If the whole thing scales it could reduce the environmental impact and operational costs of AI systems.
Matrix multiplication (often abbreviated to "MatMul") is at the centre of most neural network computational tasks today. GPUs are particularly good at executing the math quickly because they can perform large numbers of multiplication operations in parallel.
In their new paper with the racy title “Scalable MatMul-free Language Modeling," the researchers describe creating a custom 2.7 billion parameter model without using MatMul that features similar performance to conventional large language models (LLMs).
They also demonstrate running a 1.3 billion parameter model at 23.8 tokens per second on a GPU accelerated by a custom-programmed FPGA chip that uses about 13 watts of power (not counting the GPU's power draw).
They write that a more efficient FPGA "paves the way for the development of more efficient and hardware-friendly architectures."
The paper doesn't provide power estimates for conventional LLMs, but this post from UC Santa Cruz estimates about 700 watts for a traditional model. However, in our experience, you can run a 2.7B parameter version of Llama 2 competently on a home PC with an RTX 3060 (that uses about 200 watts peak) powered by a 500-watt power supply.
This means that you could theoretically completely run an LLM in only 13 watts on an FPGA (without a GPU), which would result in a 38-fold decrease in power usage.

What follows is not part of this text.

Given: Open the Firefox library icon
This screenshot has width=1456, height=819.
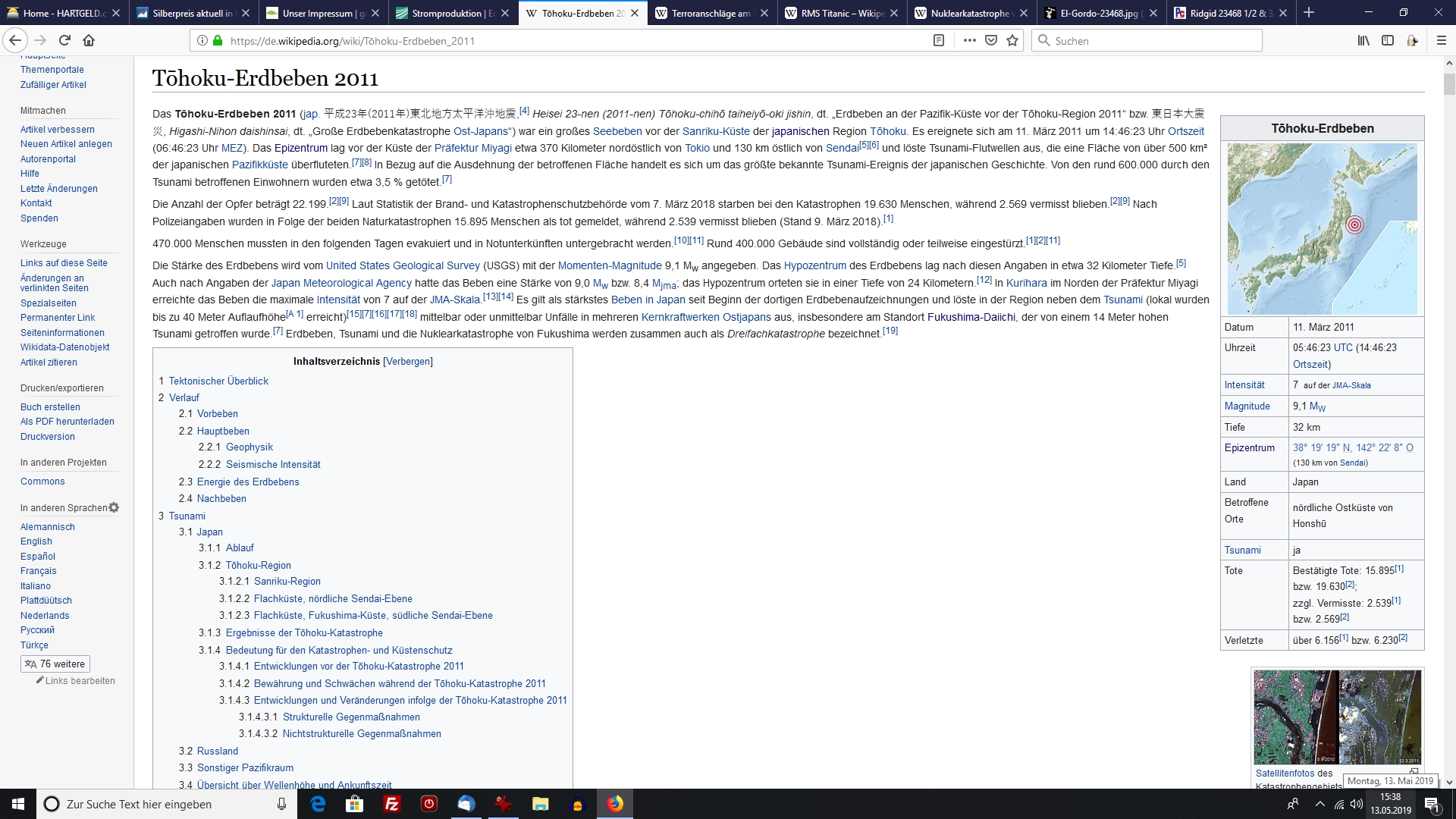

The technique has not yet been peer-reviewed, but the researchers -- Rui-Jie Zhu, Yu Zhang, Ethan Sifferman, Tyler Sheaves, Yiqiao Wang, Dustin Richmond, Peng Zhou, and Jason Eshraghian -- claim that their work challenges the prevailing paradigm that matrix multiplication operations are indispensable for building high-performing language models.
They argue that their approach could make large language models more accessible, efficient, and sustainable, particularly for deployment on resource-constrained hardware like smartphones.

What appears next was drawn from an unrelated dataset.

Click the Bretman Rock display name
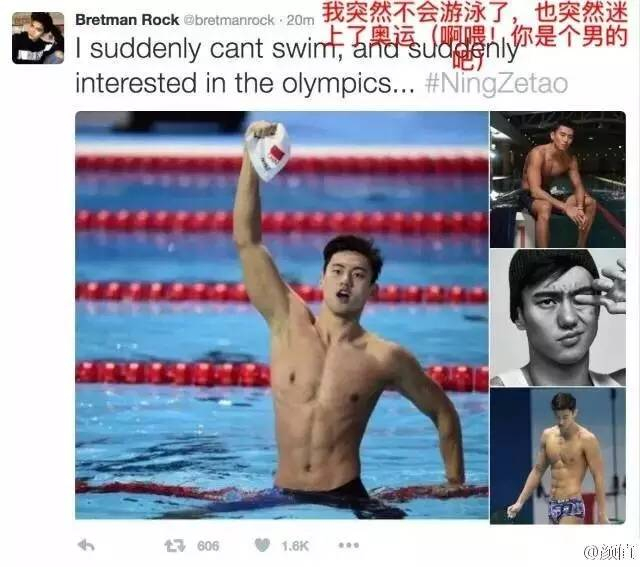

The researchers say that scaling laws observed in their experiments suggest that the MatMul-free LM may also outperform traditional LLMs at very large scales.
The researchers project that their approach could theoretically intersect with and surpass the performance of standard LLMs at scales around 10^23 FLOPS, which is roughly equivalent to the training compute required for models like Meta's Llama-3 8B or Llama-2 70B.
However, the authors note that their work has limitations. Due to computational constraints, the MatMul-free LM has not been tested on extremely large-scale models (e.g., 100 billion-plus parameters).
They call for institutions with larger resources to invest in scaling up and further developing this lightweight approach to language modelling.